Return the line containing "The width and height of the screenshot is (203, 125)." and every line beneath it through the end of the entries below, unchanged. Pictures stay out.

[Opening Input material section]

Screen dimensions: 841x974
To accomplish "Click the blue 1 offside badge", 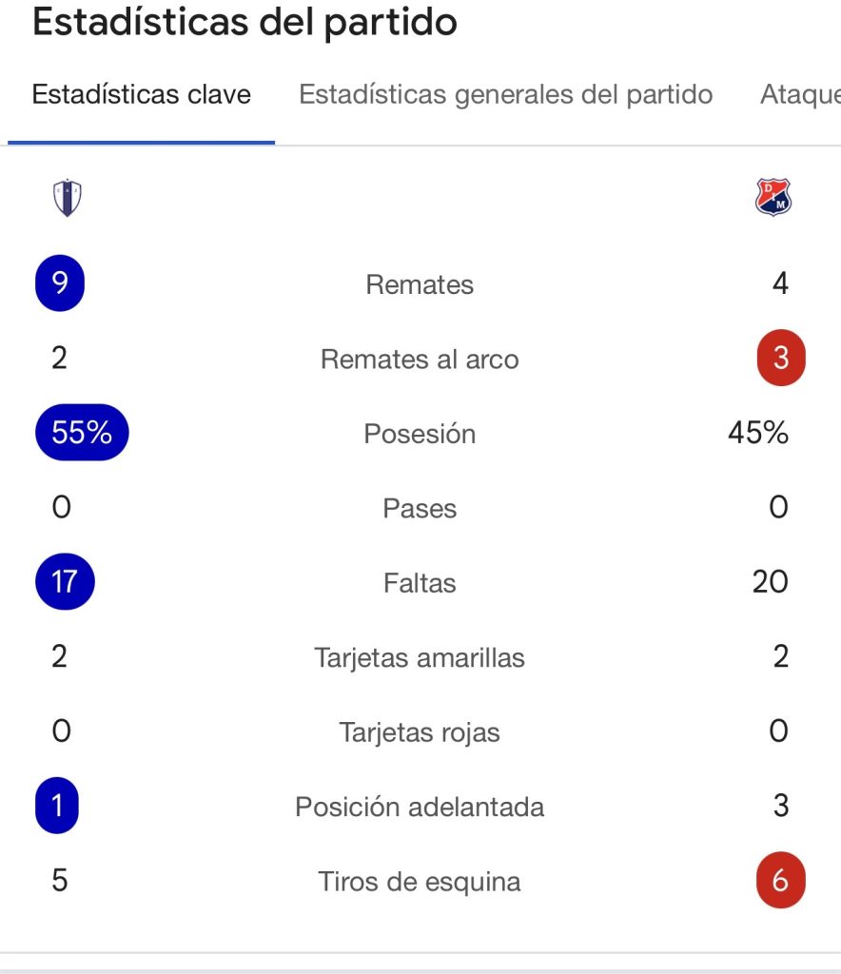I will point(59,806).
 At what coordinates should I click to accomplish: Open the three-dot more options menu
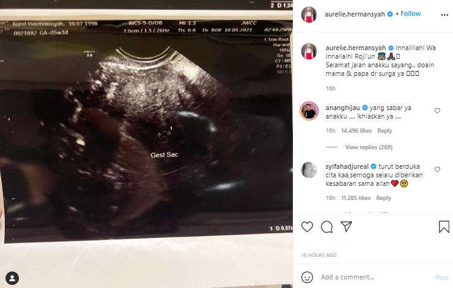tap(444, 15)
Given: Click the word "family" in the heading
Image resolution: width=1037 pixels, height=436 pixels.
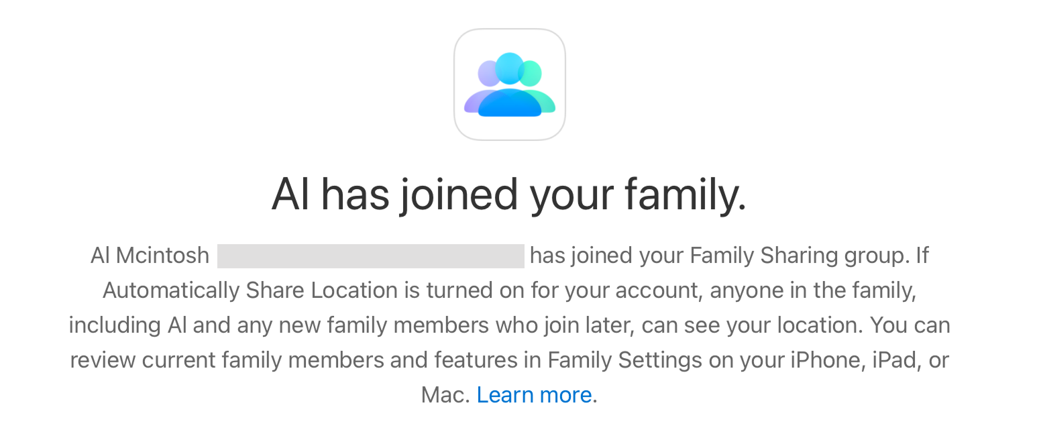Looking at the screenshot, I should point(684,195).
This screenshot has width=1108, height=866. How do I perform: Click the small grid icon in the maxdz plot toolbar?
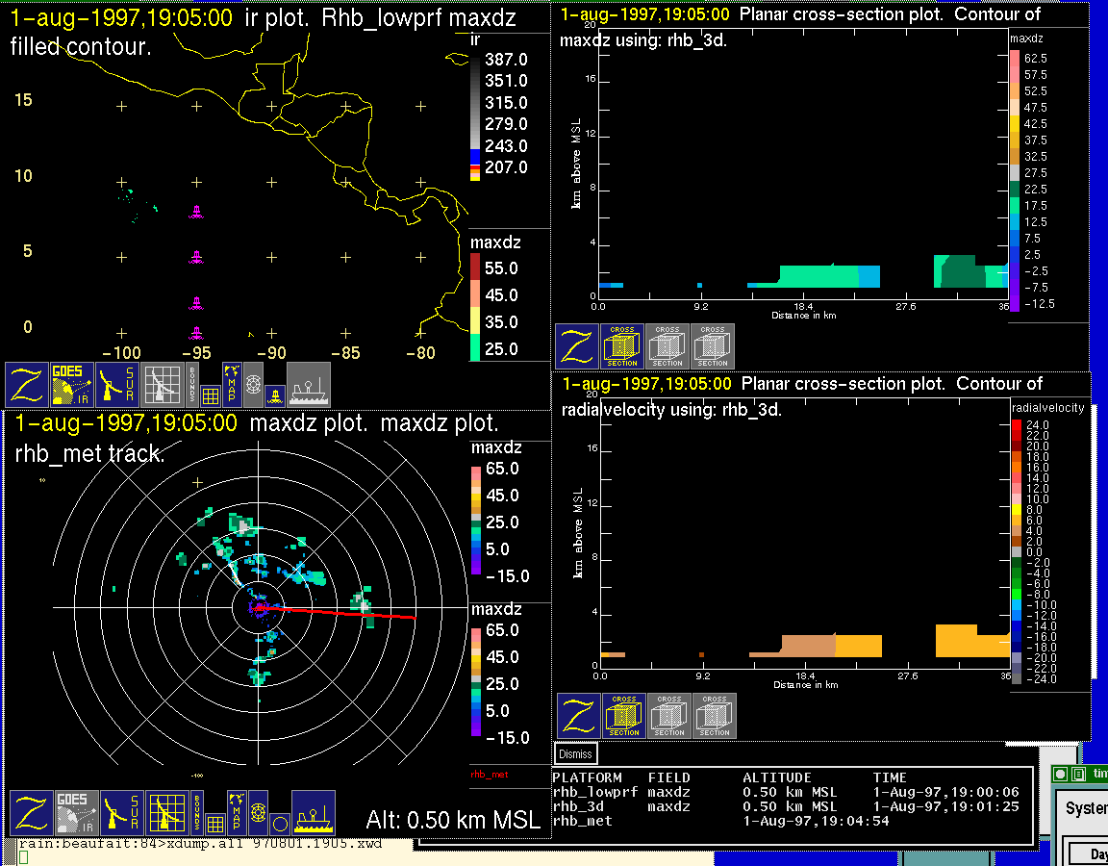(214, 824)
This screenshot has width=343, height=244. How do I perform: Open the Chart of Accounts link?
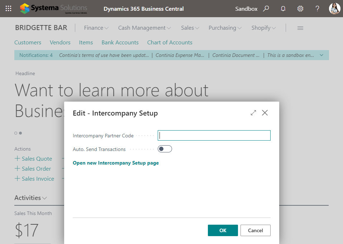170,42
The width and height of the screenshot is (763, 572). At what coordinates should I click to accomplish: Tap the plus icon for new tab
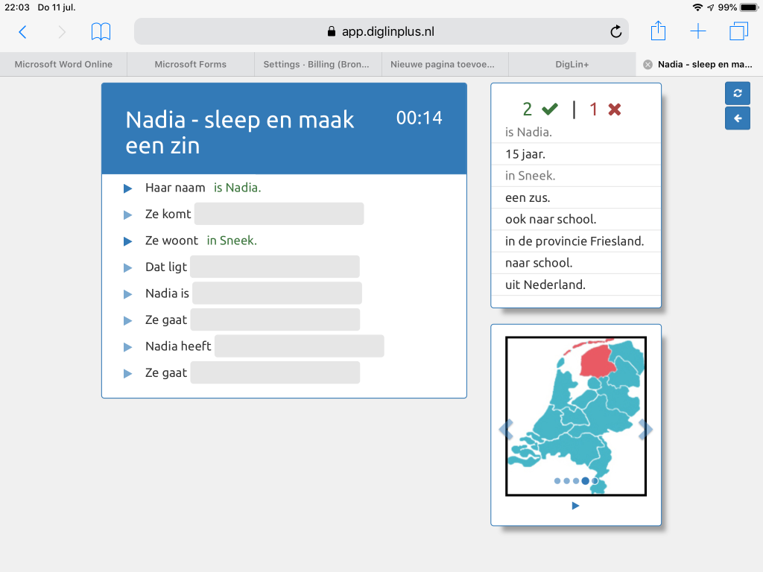coord(697,31)
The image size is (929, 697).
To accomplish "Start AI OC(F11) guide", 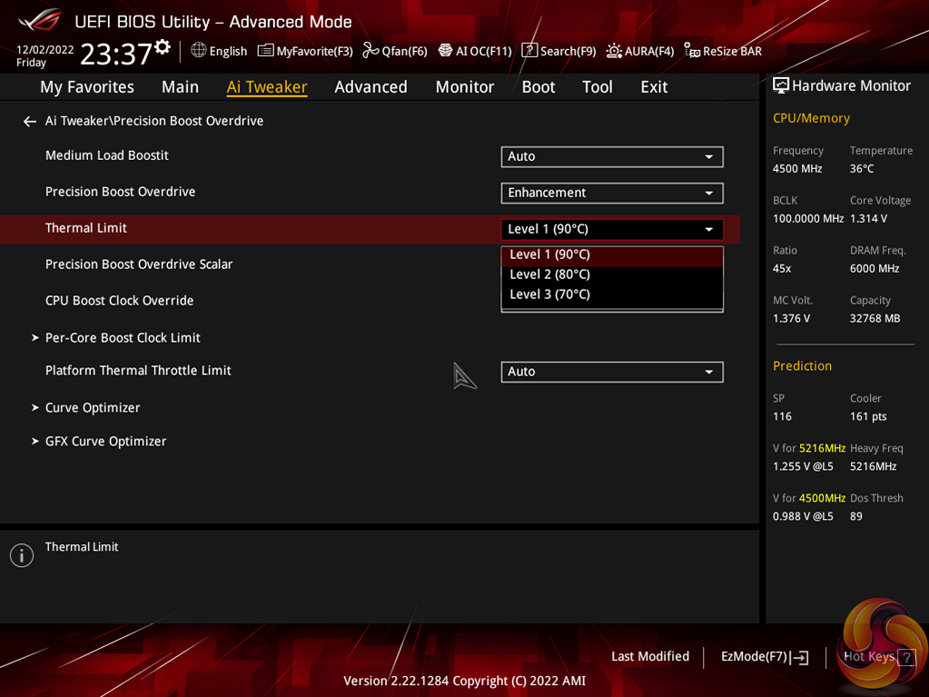I will tap(475, 51).
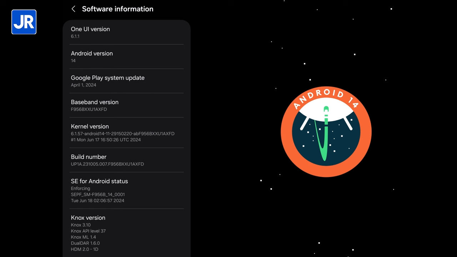Click the UP1A.231005.007 build string

107,164
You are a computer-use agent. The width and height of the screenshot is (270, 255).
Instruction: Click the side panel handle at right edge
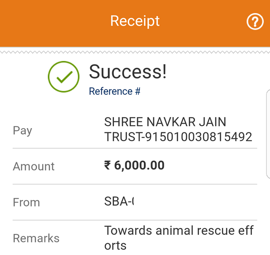268,134
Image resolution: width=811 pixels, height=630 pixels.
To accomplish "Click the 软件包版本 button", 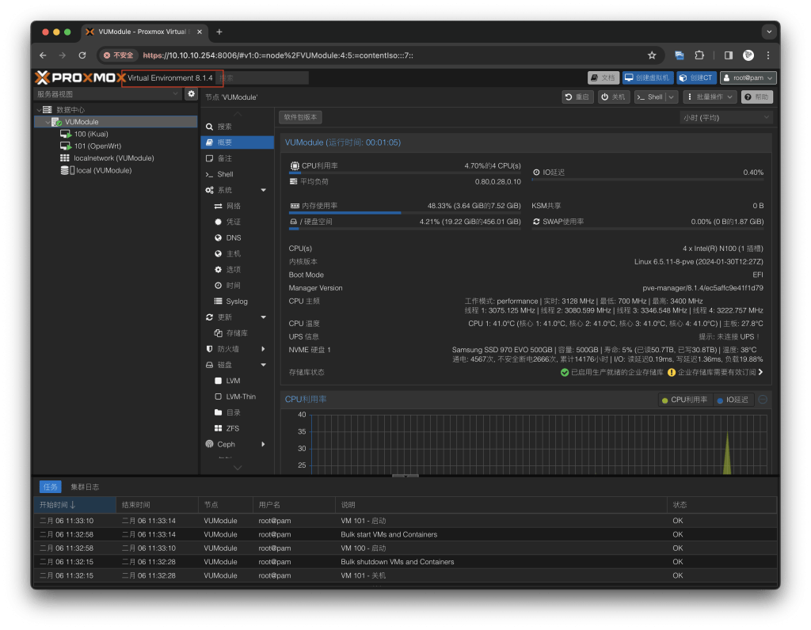I will (x=300, y=117).
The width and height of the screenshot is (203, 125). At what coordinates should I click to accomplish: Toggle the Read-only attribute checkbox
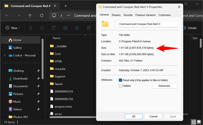pyautogui.click(x=121, y=80)
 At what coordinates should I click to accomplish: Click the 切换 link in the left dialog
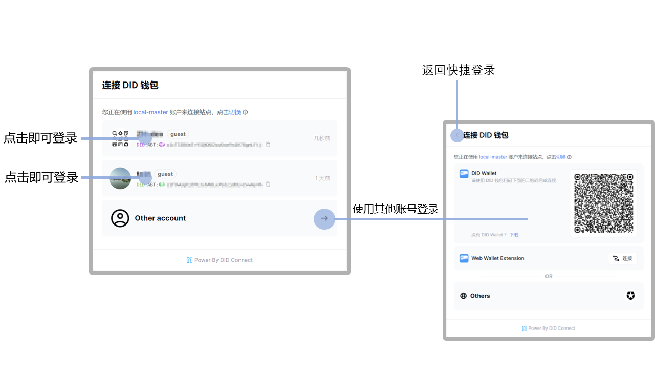235,112
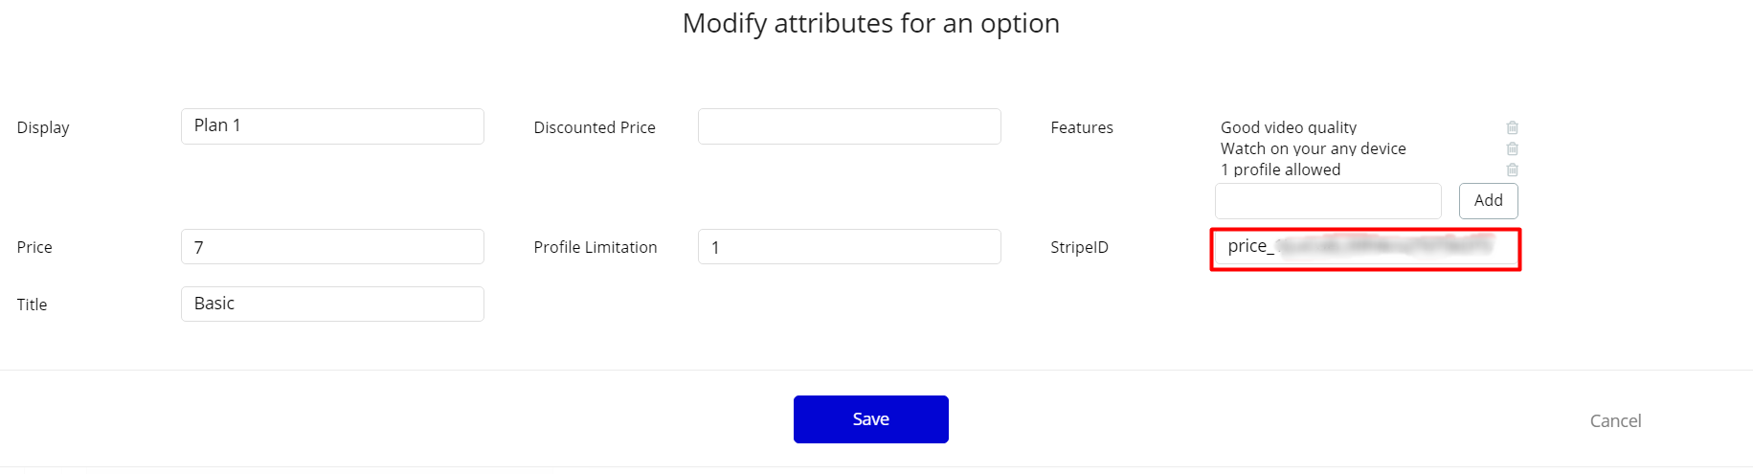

[Closing Input material section]

#### Expected answer
The width and height of the screenshot is (203, 125). At what coordinates should I click to accomplish: Toggle the Read-only attribute checkbox
pyautogui.click(x=121, y=80)
 At what coordinates should I click to accomplish: Click the 切换 link in the left dialog
235,112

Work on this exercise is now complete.